Varie
L’orto di Morandi
Ricordo ancora oggi, a distanza di trent’anni, il dispiacere di quanti scoprirono che per la fotografia avevo abbandonato l’arte della pittura. Fu una scelta emotiva e al contempo di in “consapevole” ragionevolezza. Allora andava di moda la transavanguardia, Cucchi, Spoldi e compagnia capitanati dal critico militante Achille Bonito Oliva. Io ero solo un riccioluto giovinetto che era innamorato di Mark Tobey, Sam Francis e cercava di disintossicarsi dal primo amore andato a male.

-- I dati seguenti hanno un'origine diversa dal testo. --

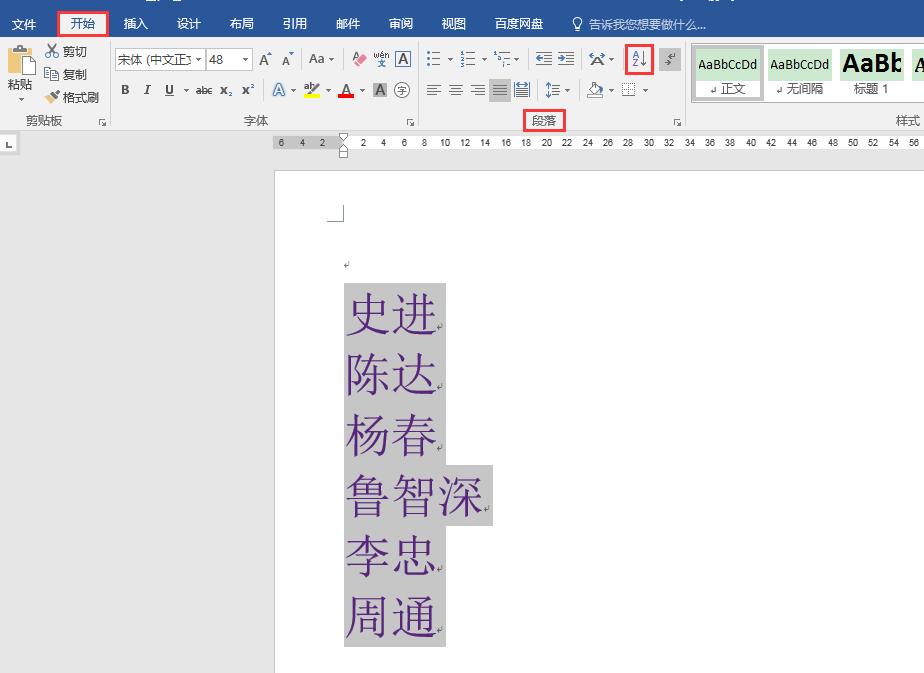Switch to the 审阅 ribbon tab
The image size is (924, 673).
(x=400, y=23)
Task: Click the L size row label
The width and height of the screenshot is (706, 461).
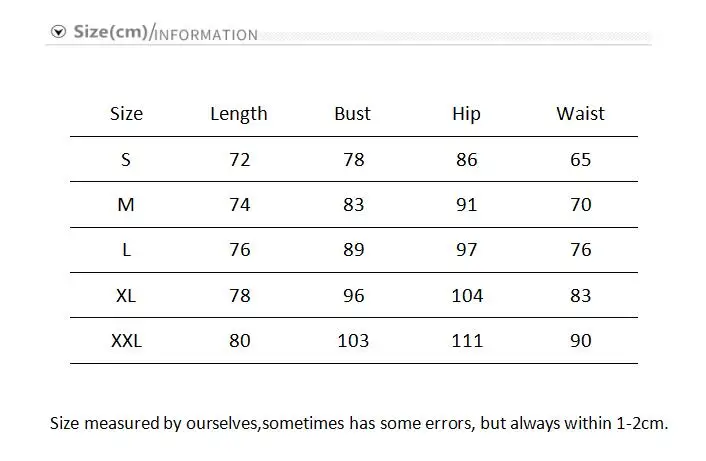Action: [127, 250]
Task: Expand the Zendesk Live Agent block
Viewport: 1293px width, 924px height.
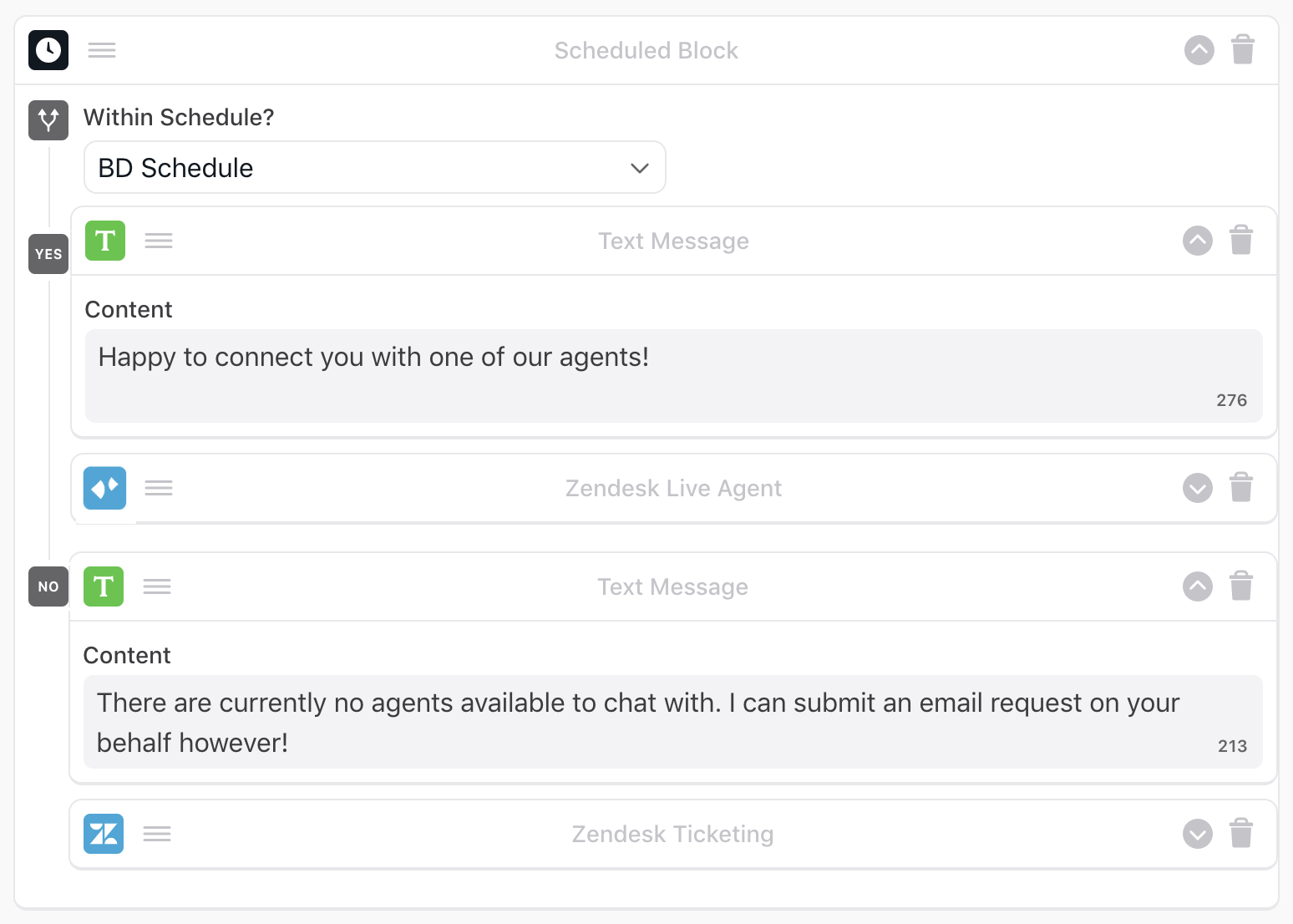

Nella mia testa l’eco di un accademico stupore commisto a dispiacere “ ma…. ma..come…lasci la pittura per la fotografia?”
Con la franchezza che mi contraddistingue chiusi la questione con la consapevolezza che invece “avrei dipinto sì, ma con la luce”.
A ventitre anni avevo finalmente capito cosa realmente mi interessava e oggi resto fedele a quella promessa d’amore.
La congiunzione tra la scoperta della fotografia e l’ossessiva compulsività del mio docente di pittura di allora nel voler fare pascolare trenta allievi nell’orto di Morandi sortirono il risultato.